** BEGIN TEXT SHOWN **
In social networks, that is.

I hear a lot about how various social networks have privacy that sucks, and how, if only they got their user interaction act together, users would do so much better at choosing options that protect their privacy. This seems obviously untrue to me, and here’s why…

Imagine that I have two otherwise identical social networking sites, one with great privacy protection (GPPbook) and one that has privacy controls that suck (PCTSbook). What will my experience be on these two sites?

When I sign up on GPPbook, having jumped through whatever privacy-protecting hoops there are for account setup, what’s the next thing I want to do? Find my friends, of course. So, how do I do that? Well, I search for them, using, say, their name or their email address. But wait – GPPbook won’t let me see the names or email addresses of people who haven’t confirmed they are my friends. So, I’m screwed.

OK, so clearly that isn’t going to work, let’s relax the rules a little and use the not-quite-so-great site, NQSGPPbook, which will show names. After all, they’re rarely unique, so that seems pretty safe, right? And anyway, even if they are unique, what have I revealed? That someone signed up for the site at some point in the past – but nothing more. Cool, so now I can find my friends, great, so I look up my friend John Smith and I find ten thousand of them. No problem, just check the photos, where he lives, his birthday, his friends and so forth, and I can tell which one is my John Smith. But … oh dear, no friend lists, no photos, no date of birth – this is the privacy preserving site, remember? So, once more I’m screwed.
** END TEXT SHOWN **
STATED PROBLEM 1
Reproduce the entries from their start through the line containing "HUN [1031, 20]", inclusive.
** BEGIN EXCERPTED DATA **
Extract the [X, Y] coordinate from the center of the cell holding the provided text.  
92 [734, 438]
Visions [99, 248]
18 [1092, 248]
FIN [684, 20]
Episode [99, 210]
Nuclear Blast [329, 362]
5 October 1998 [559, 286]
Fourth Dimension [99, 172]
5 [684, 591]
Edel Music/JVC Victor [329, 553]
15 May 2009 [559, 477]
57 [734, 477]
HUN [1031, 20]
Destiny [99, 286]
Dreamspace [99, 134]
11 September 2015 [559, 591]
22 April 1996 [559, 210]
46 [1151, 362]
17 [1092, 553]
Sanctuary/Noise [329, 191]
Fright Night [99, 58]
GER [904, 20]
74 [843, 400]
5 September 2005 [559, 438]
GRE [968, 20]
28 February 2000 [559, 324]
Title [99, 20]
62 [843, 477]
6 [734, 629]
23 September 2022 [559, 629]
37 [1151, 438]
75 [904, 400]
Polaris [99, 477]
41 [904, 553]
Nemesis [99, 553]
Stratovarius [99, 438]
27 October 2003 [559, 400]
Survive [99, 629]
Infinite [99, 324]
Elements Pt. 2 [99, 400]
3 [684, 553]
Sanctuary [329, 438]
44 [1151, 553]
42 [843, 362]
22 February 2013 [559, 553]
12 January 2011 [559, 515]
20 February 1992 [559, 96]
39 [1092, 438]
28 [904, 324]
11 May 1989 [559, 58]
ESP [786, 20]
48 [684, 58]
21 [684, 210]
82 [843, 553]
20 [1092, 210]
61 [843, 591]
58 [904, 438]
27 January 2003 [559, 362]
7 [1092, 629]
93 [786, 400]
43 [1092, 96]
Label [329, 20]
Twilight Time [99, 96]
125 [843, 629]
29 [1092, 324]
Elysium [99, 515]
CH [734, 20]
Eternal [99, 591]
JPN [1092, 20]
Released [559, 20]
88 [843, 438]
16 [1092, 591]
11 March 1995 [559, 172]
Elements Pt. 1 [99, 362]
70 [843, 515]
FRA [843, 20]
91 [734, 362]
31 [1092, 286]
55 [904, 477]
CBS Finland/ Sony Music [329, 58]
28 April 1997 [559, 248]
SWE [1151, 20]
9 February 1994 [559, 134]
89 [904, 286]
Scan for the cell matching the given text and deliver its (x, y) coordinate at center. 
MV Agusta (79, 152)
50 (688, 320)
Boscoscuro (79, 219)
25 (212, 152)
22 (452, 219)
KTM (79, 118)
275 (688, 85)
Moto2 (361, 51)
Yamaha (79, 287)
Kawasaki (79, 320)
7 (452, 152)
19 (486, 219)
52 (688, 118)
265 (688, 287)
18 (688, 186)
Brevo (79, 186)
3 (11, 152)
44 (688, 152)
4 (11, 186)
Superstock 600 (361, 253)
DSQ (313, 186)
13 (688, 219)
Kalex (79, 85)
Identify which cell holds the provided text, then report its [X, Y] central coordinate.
** END EXCERPTED DATA **
STATED PROBLEM 2
List every social networking site name that appears in the passage on social network privacy.

EXERCISE ANSWER 1
Extract the [X, Y] coordinate from the center of the cell holding the provided text.  
92 [734, 438]
Visions [99, 248]
18 [1092, 248]
FIN [684, 20]
Episode [99, 210]
Nuclear Blast [329, 362]
5 October 1998 [559, 286]
Fourth Dimension [99, 172]
5 [684, 591]
Edel Music/JVC Victor [329, 553]
15 May 2009 [559, 477]
57 [734, 477]
HUN [1031, 20]

EXERCISE ANSWER 2
GPPbook
PCTSbook
NQSGPPbook